P0476 - Esophageal Sarcoma Presenting as Unexplained Dysphagia in a 70-Year-Old Male With History of Non-Small Cell Lung Cancer and High Dose Radiation Exposure
David O. Shumway, DO, Ian Del Valle, DO, Albert Dizon, DO, Ross F. Pinson, MD United States Air Force, Biloxi, MS
Introduction: Esophageal sarcoma is a rare and aggressive form of esophageal cancer, representing < 1% of all sarcomas. High dose radiation exposure is one of the most significant risk factors for the development of esophageal sarcoma, which can grow rapidly and readily invade surrounding tissue. Most patients present with sudden, severe, and unexplained progressive dysphagia and regurgitation of food or saliva. Diagnosis involves a combination of imaging tests such as CT and PET scans with endoscopically guided tissue biopsy for confirmation.
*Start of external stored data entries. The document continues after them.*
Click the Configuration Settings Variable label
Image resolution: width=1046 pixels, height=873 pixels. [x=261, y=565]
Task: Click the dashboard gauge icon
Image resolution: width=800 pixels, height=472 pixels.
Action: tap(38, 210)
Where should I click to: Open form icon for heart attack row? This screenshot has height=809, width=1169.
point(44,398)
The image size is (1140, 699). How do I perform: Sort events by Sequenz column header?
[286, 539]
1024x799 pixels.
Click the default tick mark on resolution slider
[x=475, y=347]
Case Description/Methods: A 70-year-old male with a remote history of left upper lobe non-small cell lung cancer treated with lobectomy, chemotherapy, and maximal dose radiation therapy, complicated by radiation-induced congestive heart failure, suddenly developed significant dysphagia and regurgitation to solids and liquids. Upper endoscopy was significant for a mid-esophageal fungating mass which was biopsied during the procedure. Pathology demonstrated a cytokeratin positive, spindled, high-grade malignant neoplasm with both squamous and sarcomatoid features. This was most consistent with new radiation-induced esophageal sarcoma, as a subsequent PET scan showed isolated avidity in the patient’s esophageal mass and no metastatic lesions from his primary lung tumor site. The patient was referred to surgical and radiation oncology and was found not to be a candidate for esophagectomy or further radiation therapy due to his high levels of previous exposure. He was started on chemotherapy and received a palliative esophageal stent placed by upper endoscopy.
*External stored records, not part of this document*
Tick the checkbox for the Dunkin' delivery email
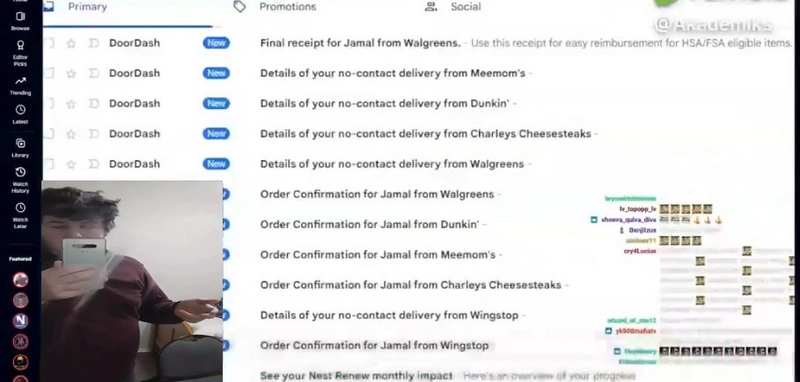 tap(49, 104)
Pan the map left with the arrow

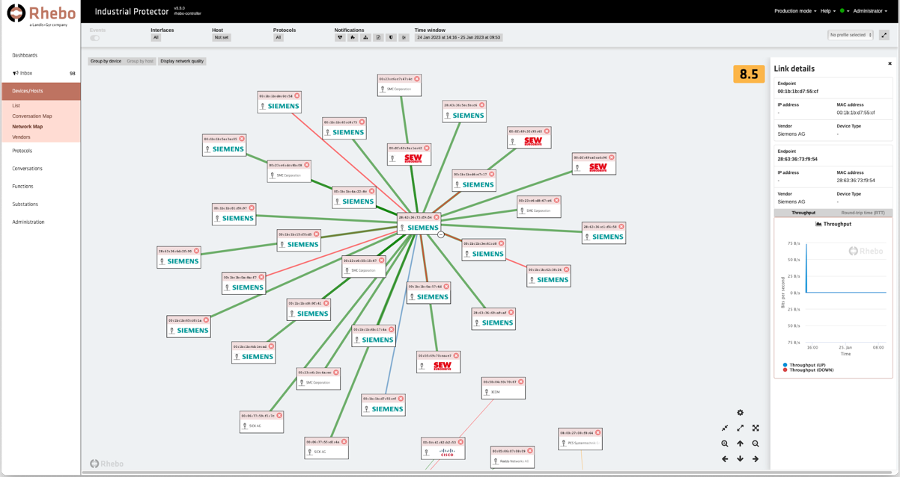tap(725, 459)
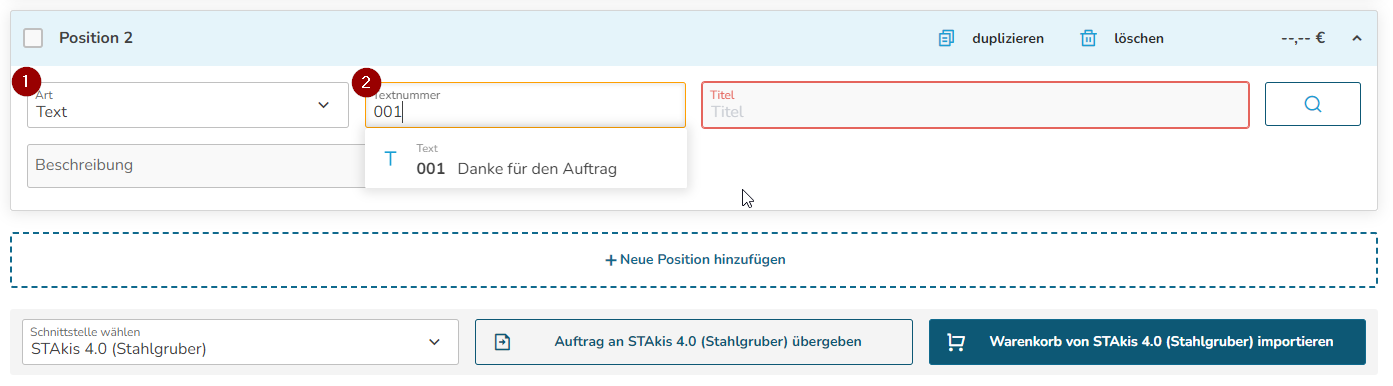The image size is (1393, 386).
Task: Select suggestion 001 Danke für den Auftrag
Action: [526, 159]
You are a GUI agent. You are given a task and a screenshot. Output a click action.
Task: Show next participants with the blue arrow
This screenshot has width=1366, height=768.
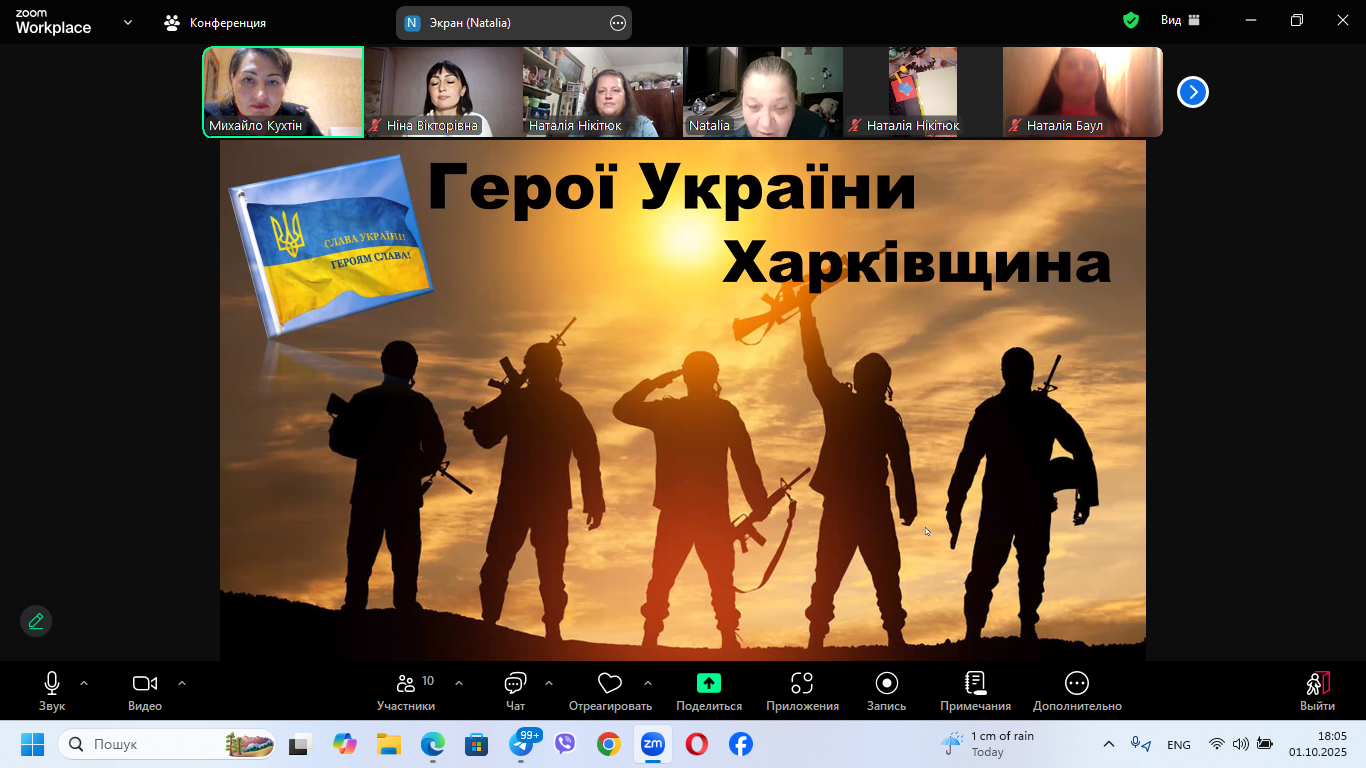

Discussion: Early detection is vital for improved treatment outcomes in esophageal sarcoma as a multidisciplinary approach involving surgery, radiation therapy, and chemotherapy is required for management. Gastroenterology is a core component of this multidisciplinary team, crucial for diagnosing this rare, aggressive cancer via endoscopic biopsy, with additional roles in treatment both curative and palliative. This patient’s case is valuable to the gastroenterologist as a presentation of typical imaging and endoscopic findings of a severe and uncommon cause of dysphagia. Despite overall poor prognosis, survival of surgically-resectable sarcoma is significantly improved over non-surgical disease (69% 2-year survival rate with resection vs < 10% chemotherapy/radiation alone), necessitating further study to determine if surveillance is an option for early detection of this disease in high-risk populations.
Figure: Figure 1: Upper endoscopy images indicating mid-esophageal fungating mass found to be esophageal sarcoma
Disclosures:
David Shumway indicated no relevant financial relationships.
Ian Del Valle indicated no relevant financial relationships.
Albert Dizon indicated no relevant financial relationships.
Ross Pinson indicated no relevant financial relationships.
David O. Shumway, DO, Ian Del Valle, DO, Albert Dizon, DO, Ross F. Pinson, MD. P0476 - Esophageal Sarcoma Presenting as Unexplained Dysphagia in a 70-Year-Old Male With History of Non-Small Cell Lung Cancer and High Dose Radiation Exposure, ACG 2023 Annual Scientific Meeting Abstracts. Vancouver, BC, Canada: American College of Gastroenterology.